Randomized phase 2 study of subcutaneous amifostine versus epoetin-alpha given 3 times weekly during concurrent chemotherapy and hyperfractionated radiotherapy for limited-disease small cell lung cancer

Hye-Suk Han et al. Cancer. .
Free article

Abstract

Background: The purpose of the current study was to investigate the role of amifostine and epoetin-alpha in reducing severe toxicities during concurrent chemo-hyperfractionated radiotherapy (CCRT) for limited disease small cell lung cancer (LD-SCLC).

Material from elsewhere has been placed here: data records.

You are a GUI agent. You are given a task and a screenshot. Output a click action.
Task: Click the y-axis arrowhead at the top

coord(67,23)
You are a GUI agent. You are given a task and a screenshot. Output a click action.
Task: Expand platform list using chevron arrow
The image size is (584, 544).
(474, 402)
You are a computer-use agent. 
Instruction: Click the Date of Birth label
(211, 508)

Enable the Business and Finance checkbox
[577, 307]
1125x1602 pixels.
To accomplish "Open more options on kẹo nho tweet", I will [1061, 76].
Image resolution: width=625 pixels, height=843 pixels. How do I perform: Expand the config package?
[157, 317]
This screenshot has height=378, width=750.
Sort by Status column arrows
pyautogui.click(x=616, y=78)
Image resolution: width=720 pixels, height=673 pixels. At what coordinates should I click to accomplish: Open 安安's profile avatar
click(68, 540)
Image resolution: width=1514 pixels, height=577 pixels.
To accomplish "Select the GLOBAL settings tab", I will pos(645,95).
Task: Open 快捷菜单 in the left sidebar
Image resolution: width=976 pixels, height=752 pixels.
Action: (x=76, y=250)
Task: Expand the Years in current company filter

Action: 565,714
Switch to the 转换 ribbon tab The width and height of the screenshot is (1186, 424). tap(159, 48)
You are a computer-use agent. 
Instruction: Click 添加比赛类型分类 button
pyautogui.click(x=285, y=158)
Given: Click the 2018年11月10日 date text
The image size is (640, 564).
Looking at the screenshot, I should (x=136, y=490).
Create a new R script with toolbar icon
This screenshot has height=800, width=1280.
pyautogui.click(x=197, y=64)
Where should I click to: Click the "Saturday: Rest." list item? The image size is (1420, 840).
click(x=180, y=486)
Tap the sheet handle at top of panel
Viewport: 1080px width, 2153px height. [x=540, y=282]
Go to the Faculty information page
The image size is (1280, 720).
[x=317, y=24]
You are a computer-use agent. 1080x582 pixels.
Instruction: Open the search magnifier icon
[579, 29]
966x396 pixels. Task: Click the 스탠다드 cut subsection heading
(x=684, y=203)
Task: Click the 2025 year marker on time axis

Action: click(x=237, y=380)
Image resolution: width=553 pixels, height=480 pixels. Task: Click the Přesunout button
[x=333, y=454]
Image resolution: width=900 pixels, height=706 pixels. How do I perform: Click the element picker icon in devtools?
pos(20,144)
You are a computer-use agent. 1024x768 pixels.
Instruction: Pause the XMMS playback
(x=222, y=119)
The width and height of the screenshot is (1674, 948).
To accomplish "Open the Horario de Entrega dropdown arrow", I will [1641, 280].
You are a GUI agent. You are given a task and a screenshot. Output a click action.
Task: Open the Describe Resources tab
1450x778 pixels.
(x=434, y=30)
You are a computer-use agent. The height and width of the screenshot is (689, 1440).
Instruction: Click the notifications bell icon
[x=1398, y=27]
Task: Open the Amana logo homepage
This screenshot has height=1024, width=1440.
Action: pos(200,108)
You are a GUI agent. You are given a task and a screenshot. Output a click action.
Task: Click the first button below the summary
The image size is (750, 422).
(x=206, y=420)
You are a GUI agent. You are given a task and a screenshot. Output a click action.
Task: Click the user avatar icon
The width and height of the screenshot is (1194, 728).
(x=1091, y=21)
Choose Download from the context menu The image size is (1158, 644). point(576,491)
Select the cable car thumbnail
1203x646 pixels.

Methods: Seventy-six patients with LD-SCLC were enrolled. The treatment schedule was consisted of two 28-day cycles of cisplatin at a dose of 30 mg/m2 (Days 1 and 8) and irinotecan at a dose of 60 mg/m2 (Days 1, 8, and 15) followed by two 21-day cycles of cisplatin at a dose of 60 mg/m2 (Day 1) and etoposide at a dose of 100 mg/m2 (Days 1-3) with concurrent twice-daily thoracic radiotherapy for a total of 45 grays. Patients were randomly assigned at registration to either amifostine at a dose of 500 mg or epoetin-alpha at a dose of 10,000 IU subcutaneously 3 times weekly (n = 36 patients and 40 patients, respectively). Fifteen of 36 patients assigned to the amifostine arm did not receive amifostine because of a lack of supply.

Results: Amifostine treatment was associated with higher febrile neutropenia (P = .003) and grade 2 or 3 nausea (according to the National Cancer Institute Common Toxicity Criteria [version 3.0]) (P = .03). It also demonstrated a trend toward higher grade 4 leukopenia (P = .05). Grade 3 esophagitis was reported in 30% of patients treated with amifostine and 9% of patients treated with epoetin-alpha (P = .059). Epoetin-alpha treatment was associated with less grade 2 or 3 anemia (P = .031) and lower decreases in hemoglobin level during CCRT (P = .016). The median survival times for both treatment arms were comparable (22.6 months in the amifostine arm vs 25.6 months in the epoetin-alpha arm; P = .447).

Conclusions: Although amifostine administered 3 times weekly during CCRT did not significantly reduce severe toxicities, epoetin-alpha was effective in preventing severe anemia during CCRT in patients with LD-SCLC. Other radioprotective strategies to minimize severe toxicities should be investigated.